Supplementary Material for: Genetic and Lifestyle Causal Beliefs about Obesity and Associated Diseases among Ethnically Diverse Patients: A Structured Interview Study
datasetposted on 12.12.2012, 00:00 by Sanderson S.C., Diefenbach M.A., Streicher S.A., Jabs E.W., Smirnoff M., Horowitz C.R., Zinberg R., Clesca C., Richardson L.D.
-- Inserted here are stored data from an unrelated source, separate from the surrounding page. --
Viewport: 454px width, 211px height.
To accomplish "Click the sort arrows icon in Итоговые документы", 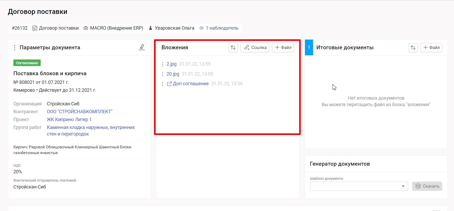I will click(x=413, y=47).

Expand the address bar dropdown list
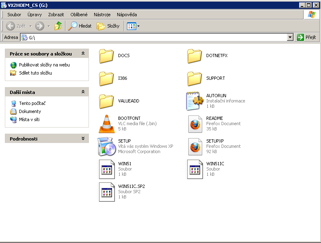[290, 37]
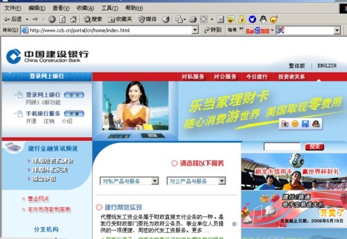Open the Search toolbar button
The image size is (347, 239).
[93, 19]
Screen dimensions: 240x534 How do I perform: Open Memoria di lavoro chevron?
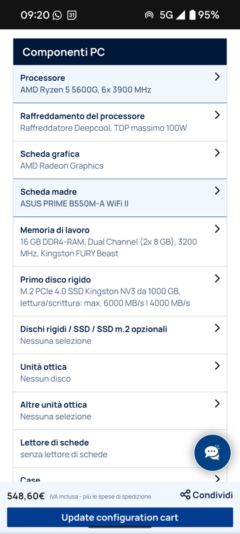click(x=217, y=229)
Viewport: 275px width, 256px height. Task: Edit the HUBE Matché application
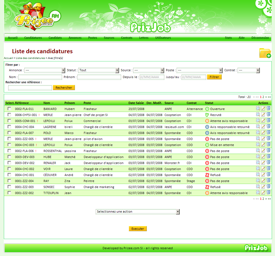(263, 157)
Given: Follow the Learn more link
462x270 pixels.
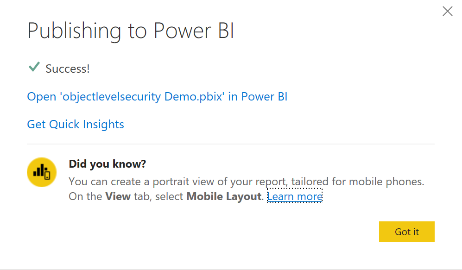Looking at the screenshot, I should click(294, 196).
Background: New genetic associations with obesity are rapidly being discovered. People's causal beliefs about obesity may influence their obesity-related behaviors. Little is known about genetic compared to lifestyle causal beliefs regarding obesity, and obesity-related diseases, among minority populations. This study examined genetic and lifestyle causal beliefs about obesity and 3 obesity-related diseases among a low-income, ethnically diverse patient sample. Methods: Structured interviews were conducted with patients attending an inner-city hospital outpatient clinic. Participants (n = 205) were asked how much they agreed that genetics influence the risk of obesity, type 2 diabetes, heart disease, and cancer. Similar questions were asked regarding lifestyle causal beliefs (overeating, eating certain types of food, chemicals in food, not exercising, smoking). In this study, 48% of participants were non-Hispanic Black, 29% Hispanic and 10% non-Hispanic White. Results: Over two-thirds (69%) of participants believed genetics cause obesity ‘some' or ‘a lot', compared to 82% for type 2 diabetes, 79% for heart disease and 75% for cancer. Participants who held genetic causal beliefs about obesity held more lifestyle causal beliefs in total than those who did not hold genetic causal beliefs about obesity (4.0 vs. 3.7 lifestyle causal beliefs, respectively, possible range 0-5, p = 0.025). There were few associations between causal beliefs and sociodemographic characteristics. Conclusions: Higher beliefs in genetic causation of obesity and related diseases are not automatically associated with decreased lifestyle beliefs. Future research efforts are needed to determine whether public health messages aimed at reducing obesity and its consequences in racially and ethnically diverse urban communities may benefit from incorporating an acknowledgement of the role of genetics in these conditions.